===== Exercise data =====
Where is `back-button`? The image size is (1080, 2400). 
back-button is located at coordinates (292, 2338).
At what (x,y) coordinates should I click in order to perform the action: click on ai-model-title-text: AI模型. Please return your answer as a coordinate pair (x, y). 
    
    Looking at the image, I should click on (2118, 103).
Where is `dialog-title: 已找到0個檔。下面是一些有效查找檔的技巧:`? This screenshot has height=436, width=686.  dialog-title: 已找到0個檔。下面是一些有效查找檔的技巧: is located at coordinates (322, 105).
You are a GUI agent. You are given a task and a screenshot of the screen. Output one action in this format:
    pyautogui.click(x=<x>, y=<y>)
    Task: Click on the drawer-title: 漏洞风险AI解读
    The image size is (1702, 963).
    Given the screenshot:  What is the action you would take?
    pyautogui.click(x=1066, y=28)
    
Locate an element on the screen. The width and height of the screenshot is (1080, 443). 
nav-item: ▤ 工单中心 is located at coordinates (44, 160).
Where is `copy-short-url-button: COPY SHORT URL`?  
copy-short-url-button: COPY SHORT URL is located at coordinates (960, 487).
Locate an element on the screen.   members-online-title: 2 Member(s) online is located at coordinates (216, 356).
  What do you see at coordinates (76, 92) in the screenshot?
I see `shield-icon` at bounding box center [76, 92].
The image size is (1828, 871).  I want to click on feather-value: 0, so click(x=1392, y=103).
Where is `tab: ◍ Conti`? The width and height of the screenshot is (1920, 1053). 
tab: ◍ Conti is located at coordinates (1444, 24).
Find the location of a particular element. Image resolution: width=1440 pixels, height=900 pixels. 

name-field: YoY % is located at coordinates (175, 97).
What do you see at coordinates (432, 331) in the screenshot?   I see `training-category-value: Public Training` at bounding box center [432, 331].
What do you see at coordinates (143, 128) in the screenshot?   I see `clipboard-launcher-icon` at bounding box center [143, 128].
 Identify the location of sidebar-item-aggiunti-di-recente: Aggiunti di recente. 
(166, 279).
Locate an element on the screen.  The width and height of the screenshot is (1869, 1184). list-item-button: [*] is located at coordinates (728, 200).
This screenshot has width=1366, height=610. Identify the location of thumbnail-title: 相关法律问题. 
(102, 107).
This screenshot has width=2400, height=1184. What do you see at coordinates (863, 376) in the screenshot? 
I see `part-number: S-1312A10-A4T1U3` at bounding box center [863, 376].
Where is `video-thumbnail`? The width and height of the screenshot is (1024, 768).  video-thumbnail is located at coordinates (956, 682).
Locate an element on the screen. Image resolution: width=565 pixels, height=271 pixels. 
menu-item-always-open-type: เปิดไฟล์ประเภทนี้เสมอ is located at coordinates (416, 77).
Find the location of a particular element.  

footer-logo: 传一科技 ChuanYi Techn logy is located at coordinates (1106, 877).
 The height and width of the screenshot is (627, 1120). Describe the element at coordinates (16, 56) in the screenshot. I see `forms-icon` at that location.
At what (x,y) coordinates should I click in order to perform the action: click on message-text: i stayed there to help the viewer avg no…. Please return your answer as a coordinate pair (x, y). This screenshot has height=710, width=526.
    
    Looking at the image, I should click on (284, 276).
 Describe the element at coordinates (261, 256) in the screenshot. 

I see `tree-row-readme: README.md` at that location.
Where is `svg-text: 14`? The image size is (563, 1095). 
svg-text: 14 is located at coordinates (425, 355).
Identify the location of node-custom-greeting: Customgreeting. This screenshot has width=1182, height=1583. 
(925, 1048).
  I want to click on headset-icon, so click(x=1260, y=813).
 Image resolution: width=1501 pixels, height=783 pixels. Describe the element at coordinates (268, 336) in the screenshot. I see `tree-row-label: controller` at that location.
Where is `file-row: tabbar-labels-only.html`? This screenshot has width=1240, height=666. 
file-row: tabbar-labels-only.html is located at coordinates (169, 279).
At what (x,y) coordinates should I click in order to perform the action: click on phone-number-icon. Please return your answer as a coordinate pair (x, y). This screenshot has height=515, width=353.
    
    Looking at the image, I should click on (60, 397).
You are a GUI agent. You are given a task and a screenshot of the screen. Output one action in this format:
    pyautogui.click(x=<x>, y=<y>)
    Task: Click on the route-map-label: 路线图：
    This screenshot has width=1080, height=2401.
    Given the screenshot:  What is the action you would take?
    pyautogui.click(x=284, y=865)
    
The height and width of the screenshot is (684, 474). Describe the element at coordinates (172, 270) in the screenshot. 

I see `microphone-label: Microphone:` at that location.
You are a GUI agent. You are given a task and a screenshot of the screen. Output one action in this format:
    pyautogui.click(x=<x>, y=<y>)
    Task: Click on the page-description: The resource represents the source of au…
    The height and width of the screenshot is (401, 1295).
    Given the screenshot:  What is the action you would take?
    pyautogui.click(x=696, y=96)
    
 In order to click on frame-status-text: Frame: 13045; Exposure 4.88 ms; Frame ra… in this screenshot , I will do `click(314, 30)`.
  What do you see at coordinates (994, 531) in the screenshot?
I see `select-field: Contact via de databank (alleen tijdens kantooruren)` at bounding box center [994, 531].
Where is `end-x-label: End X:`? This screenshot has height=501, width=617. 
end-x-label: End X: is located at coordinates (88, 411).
=====
** Assigned task **
Give the data again from its start through the line with "nav-item: ▤ 工单中心", renaming "screenshot" to "screen capture" at every occurrence and leaving everything else unchanged.

** Exercise result **
Where is `back-button`? The image size is (1080, 2400). 
back-button is located at coordinates (292, 2338).
At what (x,y) coordinates should I click in order to perform the action: click on ai-model-title-text: AI模型. Please return your answer as a coordinate pair (x, y). 
    
    Looking at the image, I should click on (2118, 103).
Where is `dialog-title: 已找到0個檔。下面是一些有效查找檔的技巧:`? This screen capture has height=436, width=686.  dialog-title: 已找到0個檔。下面是一些有效查找檔的技巧: is located at coordinates (322, 105).
You are a GUI agent. You are given a task and a screen capture of the screen. Output one action in this format:
    pyautogui.click(x=<x>, y=<y>)
    Task: Click on the drawer-title: 漏洞风险AI解读
    The image size is (1702, 963).
    Given the screen capture:  What is the action you would take?
    pyautogui.click(x=1066, y=28)
    
Locate an element on the screen. The width and height of the screen capture is (1080, 443). 
nav-item: ▤ 工单中心 is located at coordinates (44, 160).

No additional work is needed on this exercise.